*SOURCE EXCERPT:*

-- begin --

May 4th 2010

By Kirk Haines

TAGS:
Technology
Ruby

MRI Memory Allocation, A Primer For Developers

1.8.6
1.8.7
memprof
C

Memory allocation in the MRI 1.8.x series of Ruby is seen by many developers to be a black box. A developer writes code and the interpreter just does some magic to make sure that the memory for the code is allocated, and more importantly, eventually garbage collected. You don’t have to think about, it or even care about it all that much.

And generally… that attitude is a productive one. The less you have to actively worry about the little details—like memory management—the more you can concentrate on the parts of the code that do the actual work. At the same time, though, a developer who remains ignorant of what’s going on under the covers does so at his or her own peril.

It’s very useful to have a general understanding of the mechanics involved, as they can sometimes steer you towards making better design choices in applications where your memory footprint matters; it’s also very useful if things start going wrong with the memory footprint of the code. If your carefully built Rails application works a little bit like Mr Creosote, repeatedly misbehaving until it blows up, you need to have a basic understanding of what’s going on with memory management in the interpreter.

There are two types of memory allocations that occur in MRI 1.8.x. First, objects are allocated on a heap, which is really just a collection of slots that Ruby uses to store information about an object. When Ruby runs out of slots, and it can’t free up any slots by running a garbage collection cycle, it will allocate a new heap for additional space.

The second type of allocation is when Ruby allocates memory off of the C heap to provide storage for the actual data contained within an object. This second type of storage is the most direct, and is the easiest to understand:

foo = 'x' * (1024 * 1024 * 10)

What actually happens there is that Ruby uses a slot out of its heap to store a String. The String implementation allocates, via a function called xmalloc(), enough memory to hold that x. xmalloc() is actually an alias, setup via a #define in the defines.h file.

&#35;define xmalloc ruby_xmalloc
&#35;define xcalloc ruby_xcalloc
&#35;define xrealloc ruby_xrealloc
&#35;define xfree ruby_xfree
 
void *xmalloc _((long));
void *xcalloc _((long,long));
void *xrealloc _((void*,long));
void xfree _((void*));

It does some error checking and runs a garbage collection cycle if allocations have exceeded a hard coded threshold (8000000 bytes), or if an allocation fails (meaning that the system lacks the RAM to fulfill the allocation request).

Then the String#* method creates a new String object (using another slot on the Ruby heap), calculating the size of the buffer by multiplying its own length (1 byte) by the number of repetitions (10,485,760). This buffer is allocated, as before, via xmalloc().

You see that allocation as an immediate increase in RSS.

-- end --

*REQUIREMENT 1:*
In the article on MRI memory allocation, what hard-coded allocation threshold causes a garbage collection cycle to run?
*REQUIREMENT 2:*
Continue the article on MRI memory allocation, picking up after its final sentence.

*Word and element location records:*

-- begin --

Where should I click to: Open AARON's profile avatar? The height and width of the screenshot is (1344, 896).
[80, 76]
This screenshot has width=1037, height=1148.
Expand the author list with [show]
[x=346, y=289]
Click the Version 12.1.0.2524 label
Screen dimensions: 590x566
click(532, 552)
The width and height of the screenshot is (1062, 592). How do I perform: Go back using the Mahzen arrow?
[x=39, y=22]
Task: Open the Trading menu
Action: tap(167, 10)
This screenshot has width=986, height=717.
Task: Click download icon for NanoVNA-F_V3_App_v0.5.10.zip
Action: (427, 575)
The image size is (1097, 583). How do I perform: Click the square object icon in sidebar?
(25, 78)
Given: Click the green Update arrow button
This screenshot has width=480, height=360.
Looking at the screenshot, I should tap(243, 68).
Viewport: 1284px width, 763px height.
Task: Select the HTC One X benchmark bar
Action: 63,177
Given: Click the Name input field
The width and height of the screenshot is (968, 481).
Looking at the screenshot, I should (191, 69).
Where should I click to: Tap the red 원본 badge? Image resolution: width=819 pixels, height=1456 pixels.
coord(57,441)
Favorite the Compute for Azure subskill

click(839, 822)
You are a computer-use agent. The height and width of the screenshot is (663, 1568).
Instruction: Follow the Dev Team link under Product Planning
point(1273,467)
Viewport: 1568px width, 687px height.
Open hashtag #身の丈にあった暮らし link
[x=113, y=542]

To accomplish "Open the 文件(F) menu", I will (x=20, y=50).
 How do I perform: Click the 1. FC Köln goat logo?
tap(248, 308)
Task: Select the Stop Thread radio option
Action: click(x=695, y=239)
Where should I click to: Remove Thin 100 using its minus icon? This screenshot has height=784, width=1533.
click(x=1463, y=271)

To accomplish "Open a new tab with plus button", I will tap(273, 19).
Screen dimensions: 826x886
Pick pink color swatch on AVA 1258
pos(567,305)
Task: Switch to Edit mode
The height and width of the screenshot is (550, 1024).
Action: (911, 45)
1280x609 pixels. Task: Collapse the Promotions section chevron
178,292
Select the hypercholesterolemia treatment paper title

-- end --

*ANSWER 1:*
8000000 bytes.

*ANSWER 2:*
Try it in irb. Here’s a ps line immediately after starting irb (using Ruby 1.8.7 on an OS X laptop):

wyhaines 35539 0.0 0.1 602836 3060 s007 S+ 9:21AM 0:00.02 irb

And here’s the same thing on a Linux instance:

wyhaines 20720 1.0 0.1 18360 3956 pts/1 S+ 06:49 0:00 irb

I execute the following line in irb:

foo = 'x' * (1024 * 1024 * 10); nil

And here’s the ps output for that process immediately afterwards:

wyhaines 35539 0.0 0.3 613080 13332 s007 S+ 9:21AM 0:00.11 irb # OSX 

wyhaines 20800 1.4 0.6 28604 14212 pts/1 S+ 06:51 0:00 irb # Linux

You can see that the jump in RSS is directly tied to the amount of data that needed to be stored, which is expected, given that the memory was directly allocated in the String implementation. Any class implementation that has to allocate space for its own data storage will behave similarly. Some may use the xmalloc function from Ruby, while others may make use of malloc or related functions directly, or may have their own xmalloc-like function.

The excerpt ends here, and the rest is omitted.